With research showing much of a child’s brain development happens before the age of five, it is vital parents and caregivers of young children have easily accessible and impactful tools to guide them on their journey.
That is why the ACE Resource Network (ARN) and American Society for the Positive Care of Children (American SPCC) are partnering to offer a first-of-its-kind caregiver toolkit dedicated to a child’s earliest years.
Launched during National Child Abuse Prevention Month and at a time of growing awareness of Adverse Childhood Experiences (ACEs), the toolkit offers research-backed tools to support the positive parenting of babies and children ages 0 to 5, while providing an understanding of how childhood trauma often leads to negative health outcomes later in life.
The 40-page toolkit, titled We All Have a Number Story: Your Child’s First Chapters and developed by ARN and American SPCC, highlights what has been called one of the greatest public health crises to face our nation: the prevalence of Adverse Childhood Experiences, or ACEs.
“When parents and caregivers gain the tools and support they need to parent positively, they have the power to break cycles of trauma or abuse that may have been passed down to them as a child,” said Genevieve Rivera, Executive Director for American SPCC. “Education is key when it comes to changing our parenting patterns and ultimately building stronger, happier and more resilient children.”
To increase awareness of ACEs and their lifelong impact, ARN and American SPCC invite parents, caregivers, and professionals to a live conversation on Thursday, April 21 at Noon (PST) // 3:00pm (EST). The free webinar will help individuals build a deeper understanding of ACEs while offering strategies and accessible resources for preventing, reducing, and healing from childhood adversity.
Additional information on Adverse Childhood Experiences (ACEs):
Adverse Childhood Experiences, or ACEs, are stressful events or circumstances that occur during our childhood or teen years and include experiences such as abuse, neglect, and having a family member with a substance use issue. The more childhood adversity we experience without buffering supports to prevent toxic stress, the higher the likelihood that we may experience several challenges throughout life – from physical and mental health conditions, to educational, career, and relationship difficulties.
However, ACEs are not destiny. Research shows that increased awareness, early support, and evidence-based interventions can reduce negative impacts, and that prevention and healing are possible. We can disrupt inherited patterns and make changes as caregivers that shift not only our own futures, but those of generations to come.
About the Toolkit:
“We All Have a Number Story: Your Child’s First Chapters” toolkit is unique in its framework around the lasting impacts of our own childhood experiences as parents and caregivers, and how they may, in turn, affect our children, especially during the most critical stages of early brain development.

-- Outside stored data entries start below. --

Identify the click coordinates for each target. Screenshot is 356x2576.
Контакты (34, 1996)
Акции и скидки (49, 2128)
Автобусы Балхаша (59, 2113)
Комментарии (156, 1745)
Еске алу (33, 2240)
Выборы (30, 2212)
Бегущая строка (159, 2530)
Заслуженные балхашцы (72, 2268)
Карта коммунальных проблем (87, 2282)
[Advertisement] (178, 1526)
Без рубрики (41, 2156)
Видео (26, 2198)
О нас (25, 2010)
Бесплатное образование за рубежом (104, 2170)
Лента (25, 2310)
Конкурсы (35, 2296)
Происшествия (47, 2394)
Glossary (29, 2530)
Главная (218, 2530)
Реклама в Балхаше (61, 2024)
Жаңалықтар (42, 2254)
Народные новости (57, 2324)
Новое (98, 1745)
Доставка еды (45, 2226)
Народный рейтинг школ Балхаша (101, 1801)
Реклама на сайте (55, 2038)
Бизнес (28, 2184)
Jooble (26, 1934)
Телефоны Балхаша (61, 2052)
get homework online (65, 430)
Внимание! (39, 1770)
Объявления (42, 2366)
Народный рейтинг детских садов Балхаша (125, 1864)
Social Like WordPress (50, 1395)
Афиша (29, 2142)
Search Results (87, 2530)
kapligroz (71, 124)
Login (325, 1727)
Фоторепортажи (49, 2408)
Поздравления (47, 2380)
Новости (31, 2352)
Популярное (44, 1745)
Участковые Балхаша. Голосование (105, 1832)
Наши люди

With seven chapters that cover such areas as building resilience, ages and stages, and guidelines for new parents, section one of the two-part toolkit focuses on addressing and preventing ACEs, childhood adversity, and toxic stress, while part two centers on positive parenting and early childhood development. By taking this dual approach, the toolkit provides a foundation of awareness and knowledge to parents and caregivers to help break cycles, pave new parenting paths and connect with people, resources and communities to create healthier “first chapters” in children’s lives.
“Understanding our own Number Story and the lasting effects of toxic stress experienced during our childhood is a call to action that can serve as a catalyst for change in the lives of our children,” said Sarah Marikos, Executive Director, ACE Resource Network. “The good news is that we can choose where our stories go from here and help disrupt the generational transmission of trauma while lifting stigma to ensure a strong start for our children.”
About the Webinar:
The webinar, which is free to attend, entitled Understanding Adverse Childhood Experiences (ACEs) for Parents and Caregivers: A Resource Sharing Session by Number Story and American SPCC, is a personal and professional development opportunity intended to provide hope and encourage healing.

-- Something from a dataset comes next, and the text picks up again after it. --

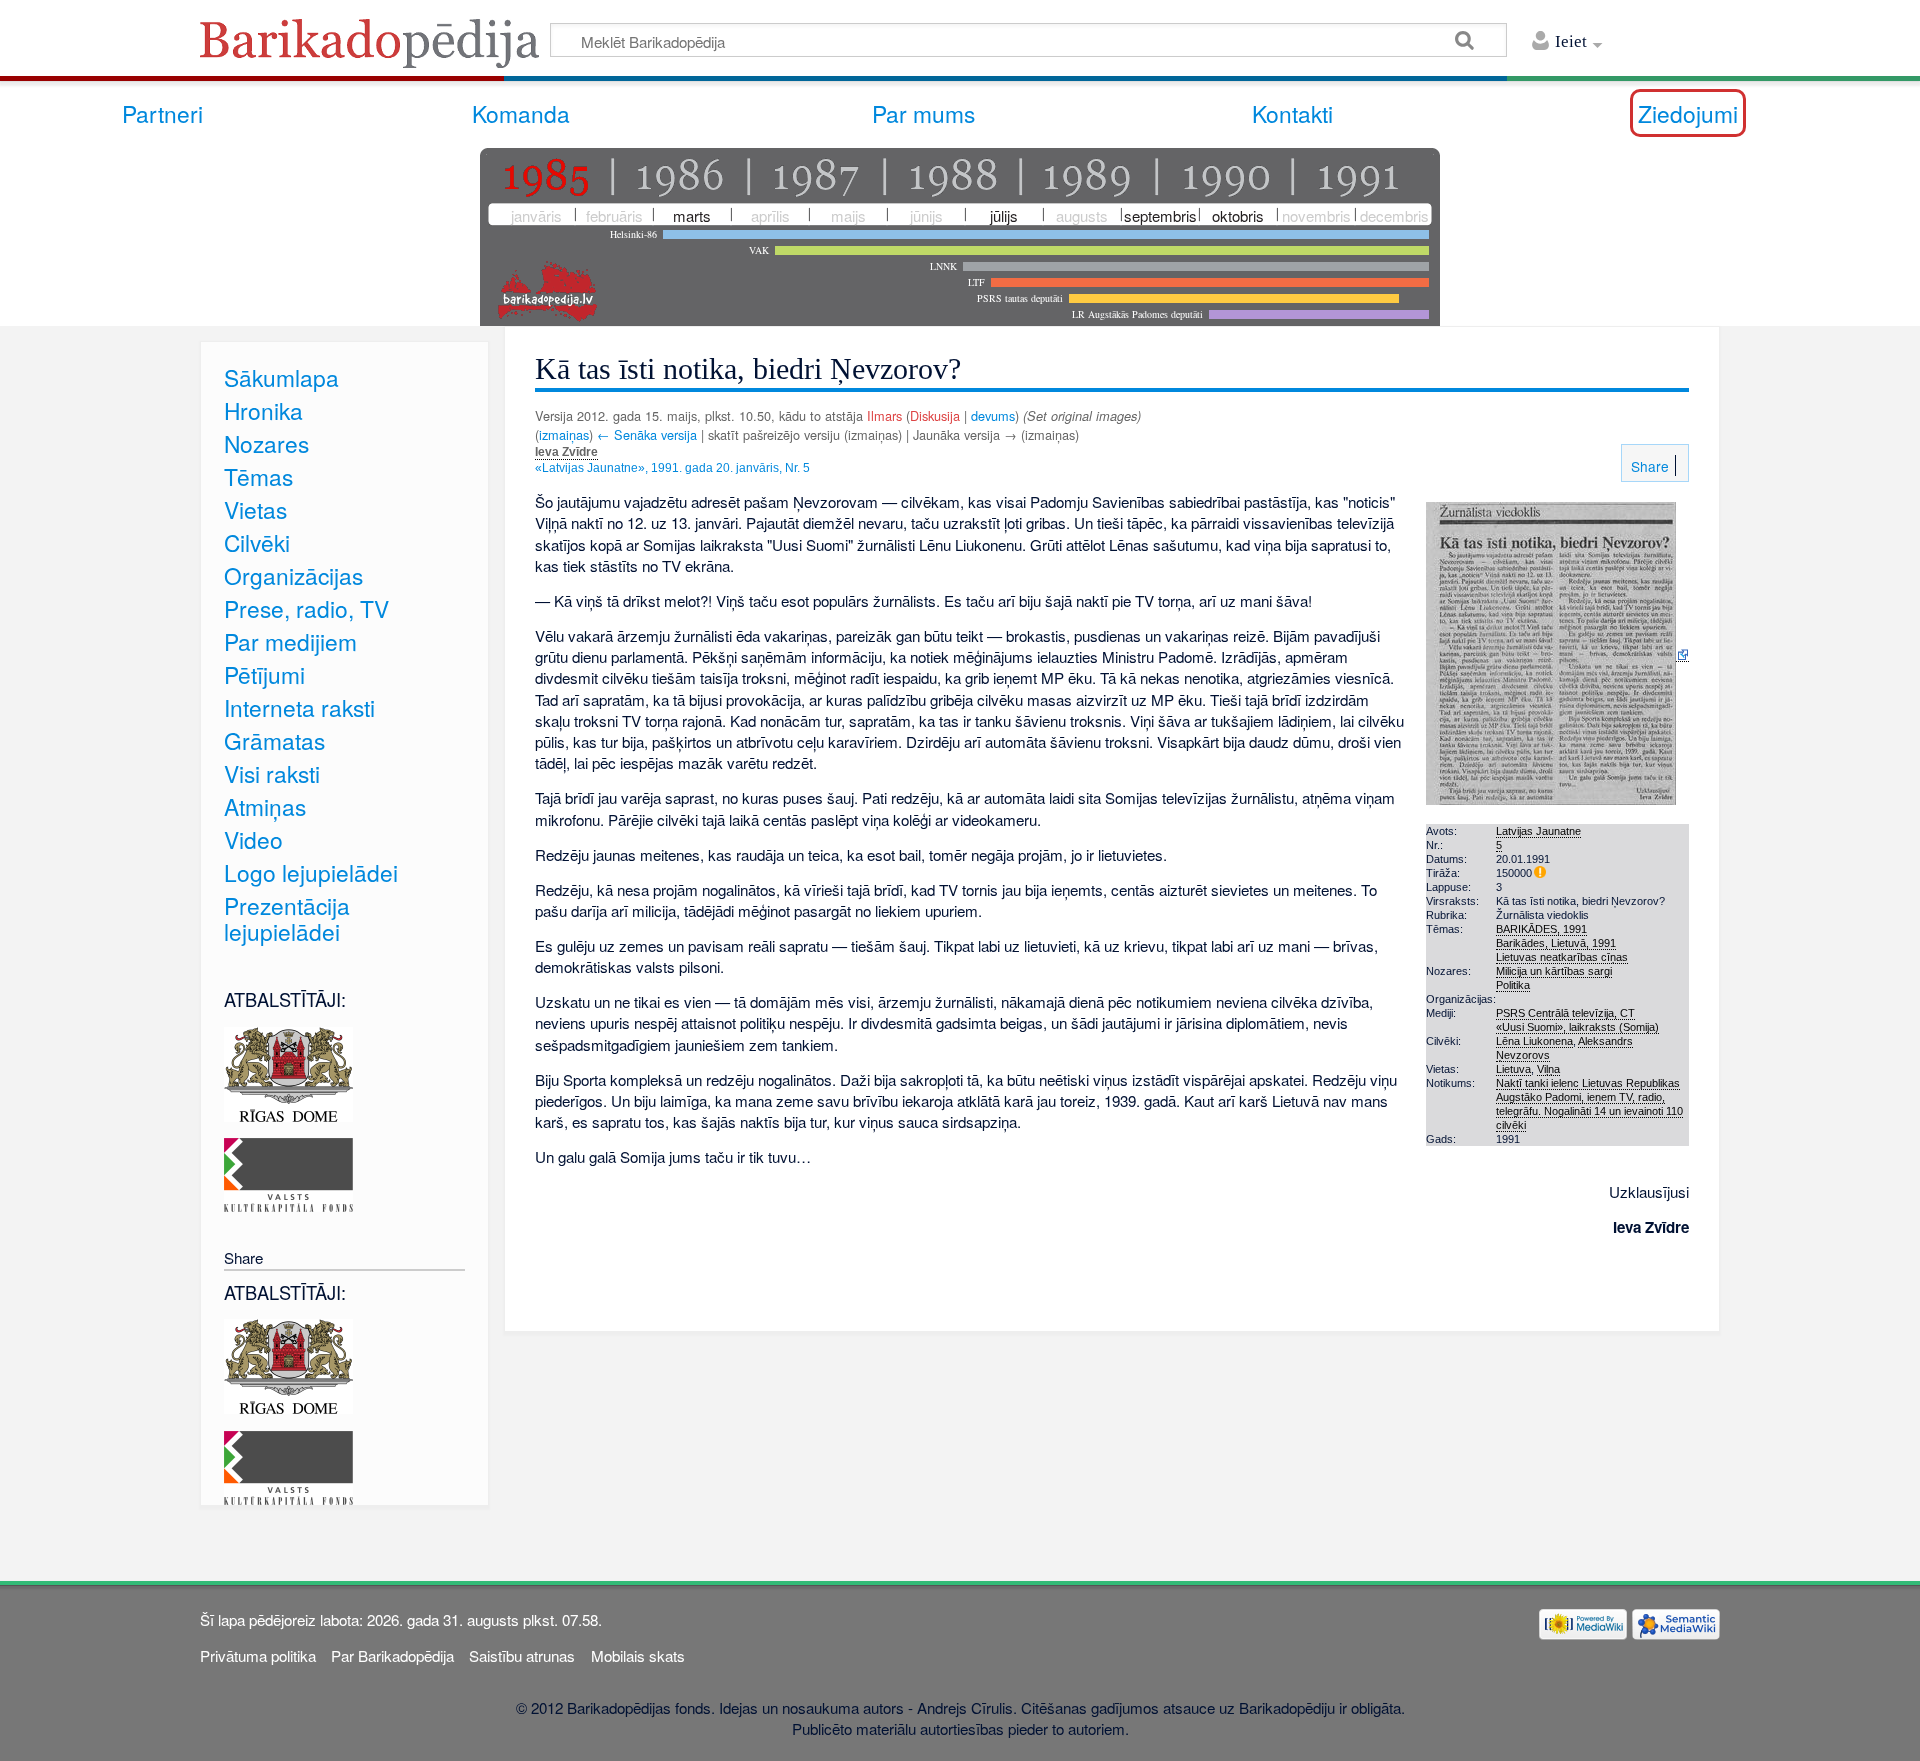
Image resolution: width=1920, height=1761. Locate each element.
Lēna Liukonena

Led by Joy Thomas who leads Community Engagement & Learning for the ACE Resource Network, and co-creator of the toolkit, the one-hour session will cover a deeper dive into understanding ACEs and explore accessible resources for self-care and stress reduction. For more information and to register, visit https://americanspcc.org/aces-signup.
About American Society for the Positive Care of Children (American SPCC)
American Society for the Positive Care of Children (American SPCC) was formed in 2011 as a first-of-its-kind 501 (c)(3) nonprofit dedicated solely to the prevention of child maltreatment and raising awareness of the lifelong impacts of adverse childhood experiences. By providing parents with the skills, tools, and educational resources that build their confidence and capacity as caregivers while strengthening family bonds, American SPCC aims to create a brighter future for all. Each week, more than 15,000 people from across the globe turn to American SPCC’s Parenting Resource Center — an online resource library geared towards parents and caregivers who want reliable and actionable parenting information.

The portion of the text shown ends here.